CC: What do you think caused it?

JT: You know, I can’t opine on that. I really don’t understand it. That’s got more to do with the structural fallacies of the music business than anything else—the fact that songwriters get paid better.

CC: What happened after The Last Waltz? Did you see them over the years?

JT: Robbie and I see each other. We just saw each other last week. I mean, we see each other all the time. I haven’t seen Garth much. I went to see one concert that the rest of the guys did at the House of Blues much later and I was sad.

CC: Why?

JT: Well, I just didn’t understand what the point was. It just seemed like, you know, they had already done it. And it was not the same thing. It was like one of those fifties revival tours. And obviously, everybody was not in as good shape as they had been before.

CC: Have you seen Levon or Garth since then?

JT: I haven’t seen Levon for a long time. I’d like to see him and probably will see him, hopefully. I’m gonna go see one of the Midnight Rambles sometime [soon].

CC: You know, besides the Rambles, Levon’s got this new CD, Dirt Farmer, coming out in the fall that everyone’s excited about.

JT: That’s great! And Garth—I don’t know anything about Garth. I’ve heard from friends who’ve seen him, but I don’t know what’s up with him.

CC: If you wanted to sum up what you feel or think The Band’s place in musical history is, what would you say?
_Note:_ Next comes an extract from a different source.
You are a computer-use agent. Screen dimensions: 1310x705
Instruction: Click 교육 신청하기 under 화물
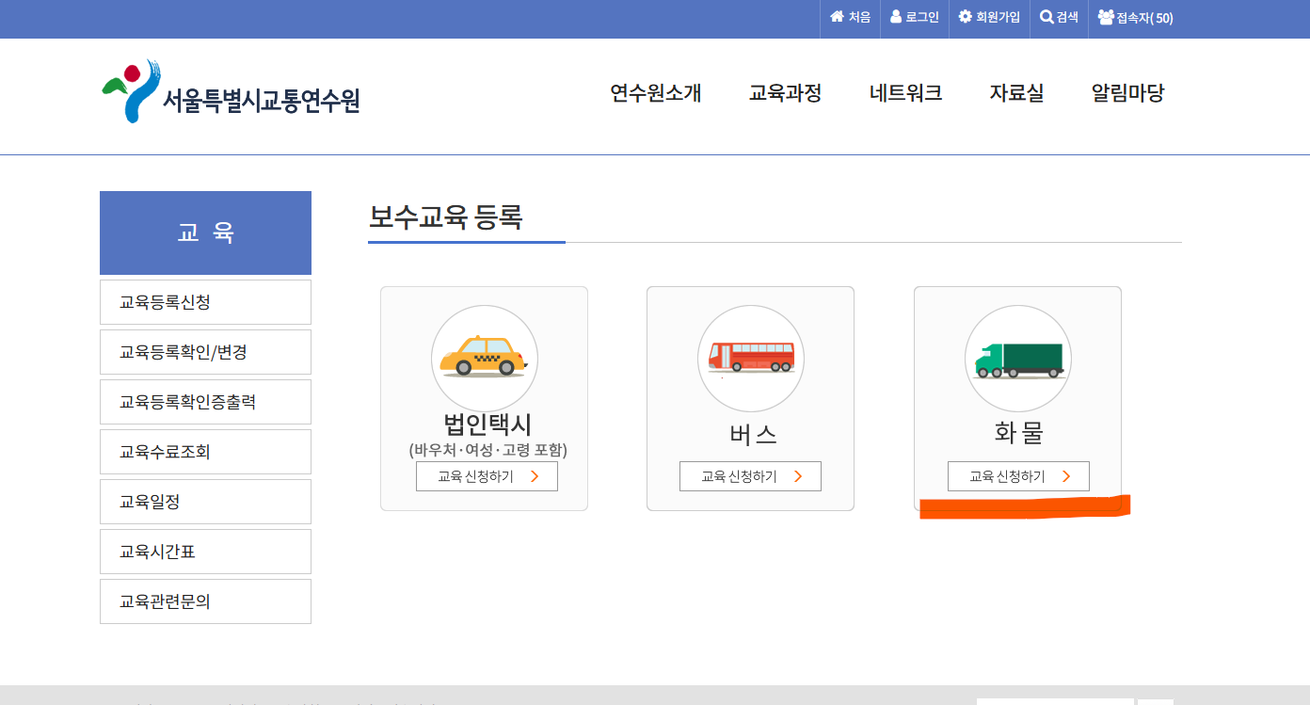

JT: Wow. I think they were the most authentic expression of a certain kind of continuity—of rockabilly, and a combination of what they got from Bob Dylan and what they brought to music from the roots. At the time, in 1969, when they debuted at Winterland and everything, they were absolutely unique in the world. I think it was at a time when there was a lot of bad music going on—it wasn’t really in the great traditions. And they just brought it back to what was core, what was important. And what’s great is that so many other people saw that, whether it was Eric Clapton or George Harrison that said ‘This is what’s important,’ not Jefferson Airplane, you know, or anything else. They were part of that continuity that many people were waiting for—something that’s just authentic and beautiful and simple in the long tradition. You know, there’s nothing new in the world in the sense that music is all about good players, good singers, and good songwriters. And they had all three. And you can’t ask for anything more than that. They were brilliant. They were just great at what they did. And they were original. They weren’t trying to pretend, they weren’t ripping off anybody else. They were amazing.